■ Exercise requirements ■
Write out nothing but the lines from the one containing "This screenshot has" through the last line below, both included, and without the pictures.

■ Data for the task ■
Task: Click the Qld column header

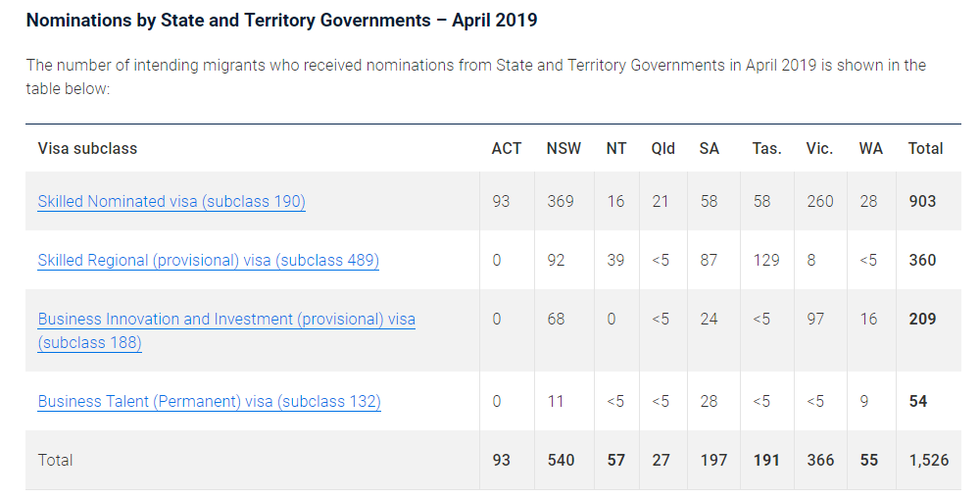Action: (x=662, y=149)
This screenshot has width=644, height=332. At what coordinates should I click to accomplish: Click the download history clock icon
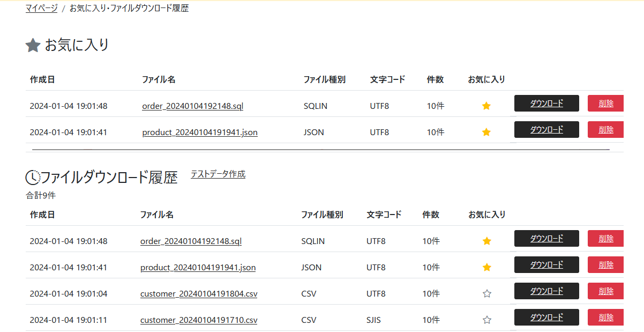33,177
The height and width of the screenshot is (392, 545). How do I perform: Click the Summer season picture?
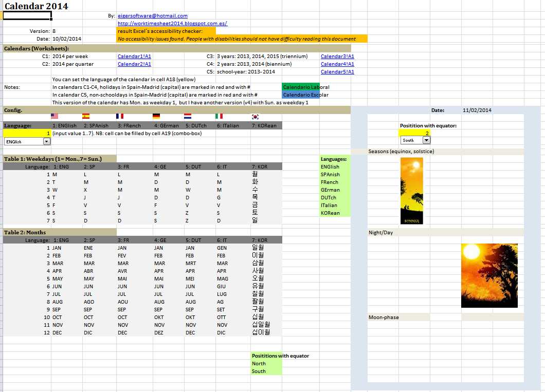click(412, 191)

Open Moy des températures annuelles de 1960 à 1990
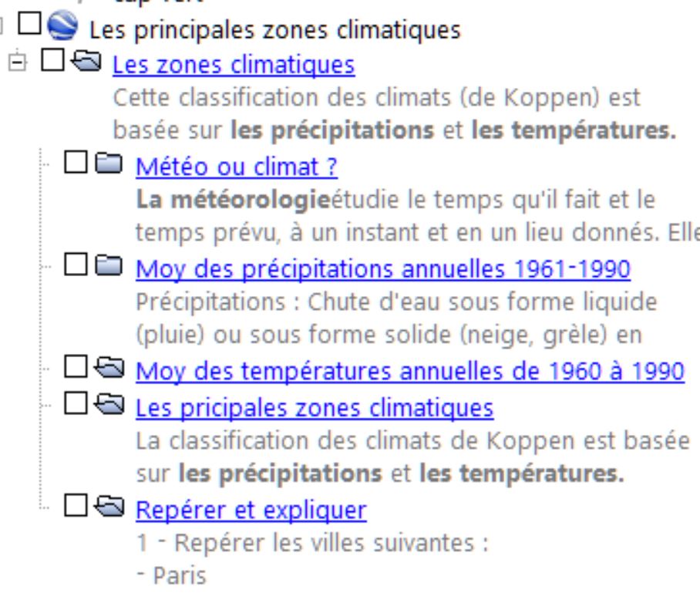tap(409, 372)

■ Exercise output ■
This screenshot has width=644, height=332. At what coordinates should I click to accomplish: Click the download history clock icon
33,177
The height and width of the screenshot is (392, 545). How do I perform: Click the Summer season picture?
click(412, 191)

Open Moy des températures annuelles de 1960 à 1990
tap(409, 372)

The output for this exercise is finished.